By Scott Sherrill, UNC MPA Student
A comprehensive planning process should be just that, comprehensive. Best practices include elements on the process side and elements on the content side. On the content side, comprehensive plans should take into account the environment, the economy, and equity; they should also include specific plans for implementation. On the process side, the comprehensive planning process should seek to involve, fairly, as many community members as possible. More specifically, David Godschalk and William Anderson, in their upcoming work Sustaining Places: The Role of the Comprehensive Plan, recommend that the goals and policies of sustainable comprehensive plans follow eight principles:
- Livable Built Environment: ensure that all elements of the built environment, including land use, transportation, housing, energy, and infrastructure, work together to provide sustainable, green places for living, working, and recreation, with a high quality of life.
- Harmony with Nature: ensure that the contributions of natural resources to human wellbeing are explicitly recognized and valued and that maintaining their health is a primary objective.
- Resilient Economy: ensure that the community is prepared to deal with both positive and negative changes in its economic health and to initiate sustainable urban development and redevelopment strategies that foster green business growth and build reliance on local assets.
- Interwoven Equity: ensure fairness and equity in providing for the housing, services, health, safety, and livelihood needs of all citizens and groups.
- Healthy Community: ensure that public health needs are recognized and addressed through provisions for healthy foods, physical activity, access to recreation, health care, environmental justice, and safe neighborhoods.
- Responsible Regionalism: ensure that all local proposals account for, connect with, and support the plans of adjacent jurisdictions and the surrounding region.
- Authentic Participation: ensure that the planning process actively involves all segments of the community in analyzing issues, generating visions, developing plans, and monitoring outcomes.
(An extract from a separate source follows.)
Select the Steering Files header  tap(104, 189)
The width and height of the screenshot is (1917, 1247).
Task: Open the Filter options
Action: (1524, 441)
- Accountable Implementation: ensure that responsibilities for carrying out the plan are clearly stated, along with metrics for evaluating progress in achieving desired outcomes.
Based on these metrics, comprehensive plans which embody all or almost all principles include: Albany, NY ; Philadelphia, PA; San Diego County, CA; Fort Collins, CO; Marin County, CA; Seattle, WA; Keene, NH; Burlington, VT; Union County, PA; and Cleveland, OH.